The majority of the nation was asleep when Austin Hinkle filed a motion in a US District Court late on a Tuesday night in June. However, what transpired in that quiet legal filing had the potential to change the most pressing financial reality for about 7.5 million student loan borrowers who were enrolled in the SAVE plan. A federal judge was asked to halt the forced transfer of four student loan borrowers to more expensive repayment plans, at least until the firm’s larger lawsuit against the Department of Education is settled. The motion was filed by the legal firm Public Goods Practice on behalf of the borrowers.
Public Goods Practice has previously intervened in this conflict. Havens v. U.S. Department of Education, a separate federal lawsuit filed by the firm back in March, claimed that the department had violated federal administrative law by refusing to implement the SAVE plan. The case is still pending. In essence, the June motion is an urgent add-on: cease transferring individuals to more costly plans while the legal proceedings are ongoing. The managing partner, Hinkle, was direct about the urgency. He stated that once transfers begin, “injuries for lots of borrowers could start to happen right away.”
The SAVE plan — formally called Saving on a Valuable Education — was introduced by the Biden administration in 2023 and billed as the most affordable income-driven repayment option ever created. For many borrowers, it cut monthly payments significantly and accelerated the path to debt forgiveness. Then came the legal challenges, a months-long forbearance limbo, and, in March 2026, an Eighth Circuit Court of Appeals decision mandating the plan’s termination. The Trump administration had pushed for exactly that outcome, working alongside Republican attorneys general who had filed suit against SAVE from the beginning.
The Public Goods Practice Save lawsuit argues, among other things, is that the department cannot simply discard the plan’s precursor — REPAYE, the Revised Pay As You Earn program — without offering it as an alternative.
Borrowers who left REPAYE to enroll in SAVE, the filing contends, should at minimum have the right to return there rather than being automatically deposited into the Standard Repayment Plan or the new Tiered Standard Plan, both of which carry significantly higher monthly costs. “REPAYE borrowers were forced to switch at the time they moved into SAVE,” stated Natalia Abrams of the Student Debt Crisis Center. “It only makes sense that now they have the option to re-enroll in it.”

The Department of Education has retaliated by advising borrowers to just sign up for the new Repayment Assistance Plan, which will go into effect on July 1. Payments under that plan range from 1% to 10% of income, and loan forgiveness is possible after 30 years of timely payments—much longer than what SAVE had promised. For borrowers like Elizabeth Robeson, a South Carolina woman who borrowed $12,000 in the 1980s and watched her balance swell to $93,000 despite over a hundred payments beyond the required 216, the bureaucratic maneuvering reads as something close to cruel. In the lawsuit, she called the student loan system “a labyrinth with no clear exit.”
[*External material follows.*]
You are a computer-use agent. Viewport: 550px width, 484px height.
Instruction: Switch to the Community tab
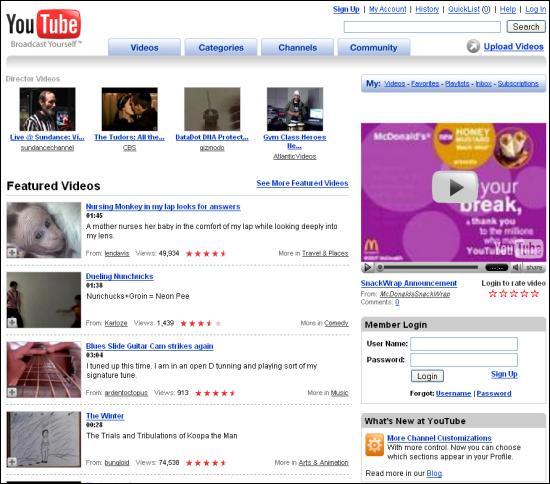tap(374, 47)
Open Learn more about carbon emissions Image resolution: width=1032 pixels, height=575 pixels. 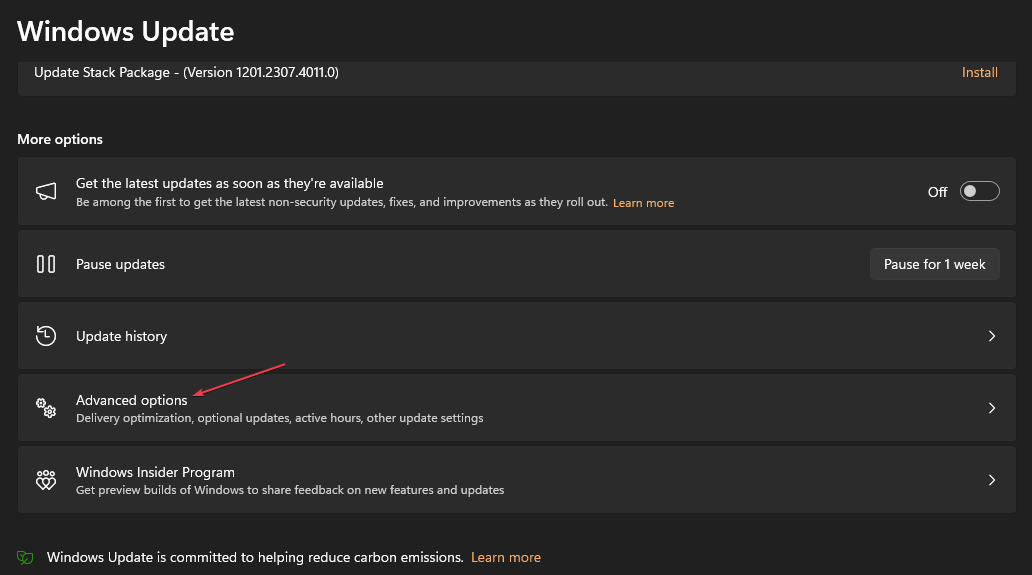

Starting July 1, servicers will begin sending notices to SAVE-enrolled borrowers giving them a 90-day window to switch plans voluntarily. If they do nothing, they will be automatically enrolled in the standard plan that their servicer chooses. The financial risks are real. A median household with four members and an income of about $81,000 may see monthly student loan payments increase from $36 to $440 under the One Big Beautiful Bill Act, according to analysis from the Institute for College Access and Success.
Before that process starts, it’s still unclear if the court will approve the motion. Millions of people are clearly watching a legal battle that seems more like a countdown to them than a policy debate. There’s a feeling that whatever comes next will happen more quickly than borrowers can anticipate.